#### EXCERPT

AWS Storage Blog
Implementing Persistent Storage for AWS Fargate and Amazon EBS
Users love the simplicity of AWS Fargate for running containerized workloads without managing servers, scaling infrastructure, or worrying about underlying compute capacity. As users expand their Fargate adoption, they increasingly want to run applications that require block data storage – content management systems like WordPress that retain uploaded media and plugin configurations, retail applications that need persistent product catalogs and customer data, and data processing pipelines. Amazon Elastic Block Store (EBS) integration with Fargate bridges this gap by providing high-performance, block storage that attaches directly to Fargate tasks.
In this blog post, we demonstrate how to implement block storage for your Fargate workloads using native EBS volume integration, enabling you to run applications with the same operational ease you expect from Fargate.
The Challenge of Container Ephemerality
As organizations mature their containerized application portfolios, they want to leverage Fargate’s serverless benefits for increasingly sophisticated workloads.
Customers seek to run:
- Content management systems that need reliable storage for user-generated content, media files, and configuration data
- Data processing applications that require intermediate data persistence across processing stages and job restarts
- Machine learning workloads that want to maintain model checkpoints, training data, and inference results
- Database applications that need consistent, high-performance storage with predictable I/O characteristics
Native EBS integration with Fargate eliminates this complexity by providing dedicated block storage that seamlessly integrates with the container lifecycle.

#### PROVIDED MATERIAL
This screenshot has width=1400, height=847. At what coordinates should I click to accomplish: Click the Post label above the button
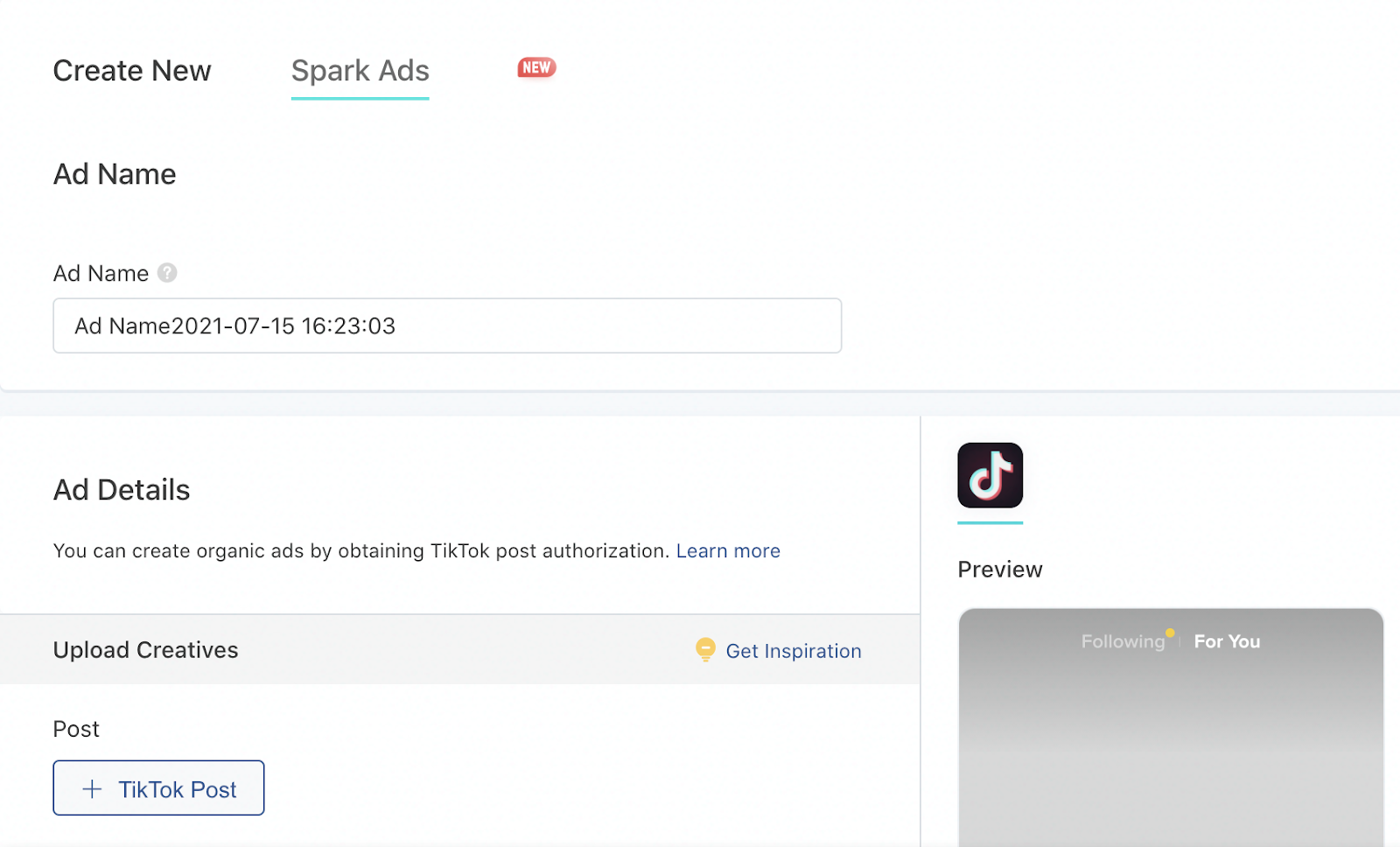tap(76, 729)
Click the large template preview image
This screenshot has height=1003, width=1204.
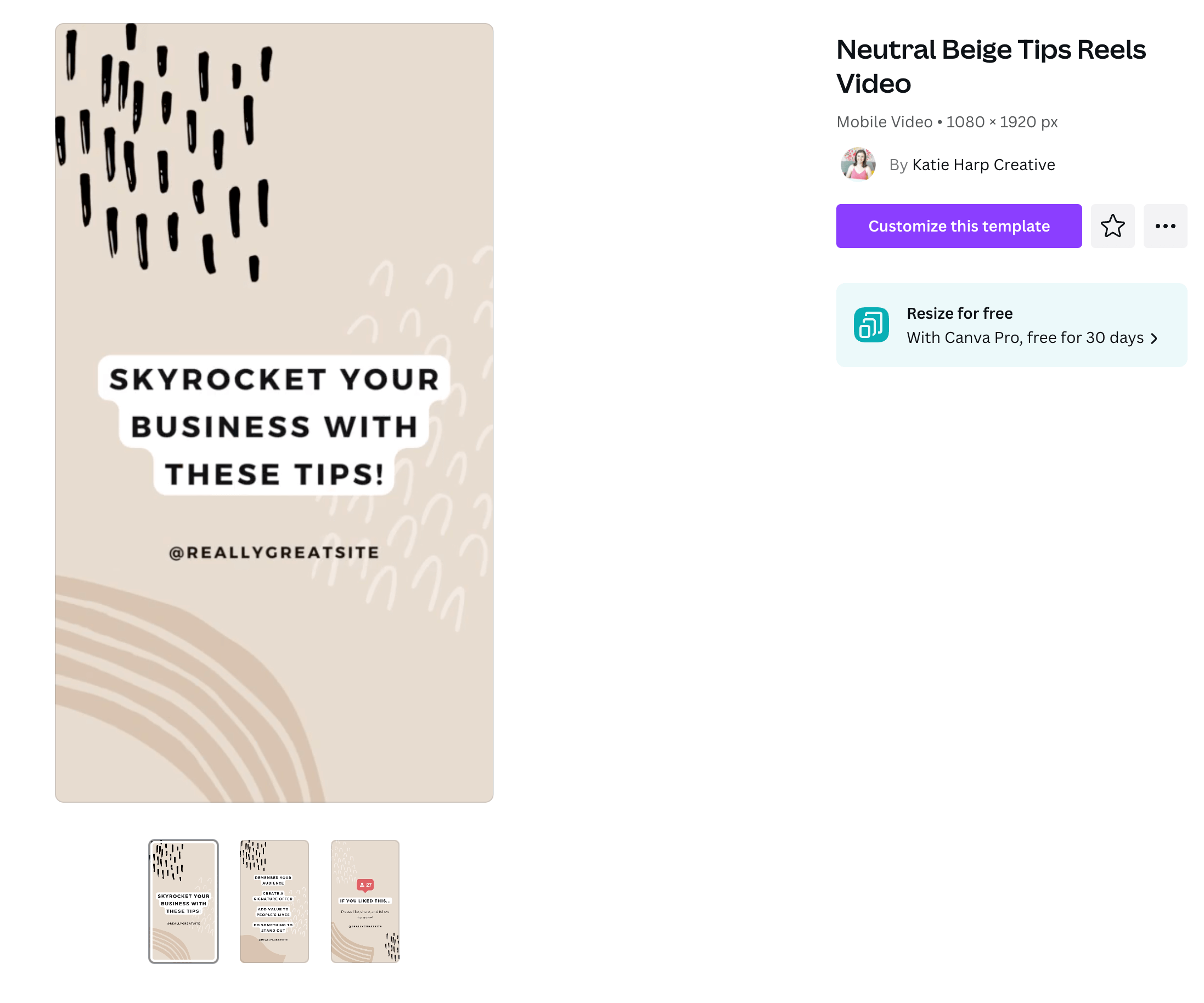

#### YOUR TASKS
1 – Decide whether each statement agrees with the Fargate storage post. Answer yes or no for each, and quote the deciding words of the post.
(a) EBS block storage attaches directly to Fargate tasks.
(b) WordPress is given as an example of a content management system.
(c) Data processing applications need data persistence only within a single processing stage.
2 – In the Fargate storage post, list every kind of application or workload in the bulleted list after "Customers seek to run:".
3 – Pick up the Fargate storage post after its last sentence and continue writing it.

#### RESULTS FOR EACH TASK
1 –
(a) Yes: "block storage that attaches directly to Fargate tasks"
(b) Yes: "content management systems like WordPress"
(c) No: "intermediate data persistence across processing stages and job restarts"

2 –
- Content management systems
- Data processing applications
- Machine learning workloads
- Database applications

3 –
Architecture Overview
The solution implements a multi-tier architecture that combines serverless containers with block storage across multiple Availability Zones (AZ) for high availability.
Each task has a dedicated EBS volume providing io2 or gp3 storage with consistent performance and encryption at rest. Security groups control traffic flow while Amazon CloudWatch logs provide capabilities for debugging purposes.
Important: EBS Zonal Characteristics
EBS is a zonal service – each EBS volume exists within a single AZ and can only attach to EC2 instances or Fargate tasks in that same zone. This design makes EBS integration particularly well-suited for zone-isolated applications such as development and testing environments where workloads don’t require cross-zone redundancy, batch processing jobs that operate on localized datasets within a specific zone, content management systems serving region-specific content, and data analytics workloads that process zone-resident data.
For applications requiring cross-AZ data availability:
- Leverage enterprise and open source Multi-AZ solutions such as Veritas Alta for enterprise backup/recovery, Distributed Replicated Block Device (DRBD) for real-time block device replication, or legacy solutions like Sun Network Data Replicator (SNDR) for existing infrastructure integration
- Use Amazon EFS (Elastic File System) for shared storage accessible across multiple AZs
- Design stateless applications with external data stores (RDS, DynamoDB) for shared state
- Consider EBS snapshot-based backup and restore procedures for disaster recovery. Additionally, you can also consider recently launched feature of EBS such as time-based copy and Provisioned Rate for Volume Initialization.
For zone-isolated applications:
- Each Fargate task receives its own EBS volume within its deployment AZ
- Data remains highly available within the zone but requires backup strategies for cross-zone recovery
Prerequisites
Before beginning, you need to have the following:
Development Tools
- AWS CDK version 2.0+ – Setup Guide
- Node.js 14.x+ – Download
- Docker Engine – Installation Guide
- Python 3.8+ – Download
- AWS account with appropriate permissions
Environment Setup
Install the AWS CDK globally and configure your AWS credentials:
# Install AWS CDK globally
npm install -g aws-cdk
# Set default account for CDK
export CDK_DEFAULT_ACCOUNT=$(aws sts get-caller-identity --query Account --output text)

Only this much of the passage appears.